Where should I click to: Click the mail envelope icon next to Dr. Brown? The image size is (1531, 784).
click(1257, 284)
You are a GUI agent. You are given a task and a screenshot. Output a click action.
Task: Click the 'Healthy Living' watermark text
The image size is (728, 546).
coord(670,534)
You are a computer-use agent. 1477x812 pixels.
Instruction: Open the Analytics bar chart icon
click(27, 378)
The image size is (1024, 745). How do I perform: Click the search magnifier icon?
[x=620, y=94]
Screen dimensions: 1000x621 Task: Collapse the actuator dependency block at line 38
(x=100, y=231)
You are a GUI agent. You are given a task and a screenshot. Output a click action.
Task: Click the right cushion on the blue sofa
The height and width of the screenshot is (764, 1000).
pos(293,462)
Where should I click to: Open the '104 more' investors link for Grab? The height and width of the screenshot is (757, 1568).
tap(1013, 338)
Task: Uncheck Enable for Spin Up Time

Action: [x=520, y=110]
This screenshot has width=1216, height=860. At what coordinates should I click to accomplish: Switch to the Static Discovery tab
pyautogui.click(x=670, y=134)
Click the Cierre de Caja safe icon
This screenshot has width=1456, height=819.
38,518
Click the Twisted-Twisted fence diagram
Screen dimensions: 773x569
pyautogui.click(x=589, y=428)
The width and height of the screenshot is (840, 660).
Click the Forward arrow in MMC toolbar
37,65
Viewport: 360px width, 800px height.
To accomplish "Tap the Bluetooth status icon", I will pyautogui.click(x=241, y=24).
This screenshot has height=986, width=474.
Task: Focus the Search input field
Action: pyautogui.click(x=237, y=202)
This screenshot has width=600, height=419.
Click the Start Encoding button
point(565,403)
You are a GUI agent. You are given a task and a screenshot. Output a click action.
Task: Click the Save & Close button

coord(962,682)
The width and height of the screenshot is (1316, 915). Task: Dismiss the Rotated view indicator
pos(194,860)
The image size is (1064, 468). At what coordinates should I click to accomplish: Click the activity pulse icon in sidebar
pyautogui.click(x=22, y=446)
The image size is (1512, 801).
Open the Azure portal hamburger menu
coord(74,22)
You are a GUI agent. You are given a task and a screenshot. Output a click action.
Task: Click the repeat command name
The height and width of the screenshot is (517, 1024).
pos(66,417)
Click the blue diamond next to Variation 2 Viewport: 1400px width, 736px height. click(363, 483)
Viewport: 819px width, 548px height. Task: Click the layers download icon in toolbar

——

- Directive:
Which lines in the listing above contain the string "pyautogui"? List each one in full.

- The result:
pyautogui.click(x=670, y=134)
pyautogui.click(x=589, y=428)
To accomplish "Tap the Bluetooth status icon", I will pyautogui.click(x=241, y=24).
Action: pyautogui.click(x=237, y=202)
pyautogui.click(x=22, y=446)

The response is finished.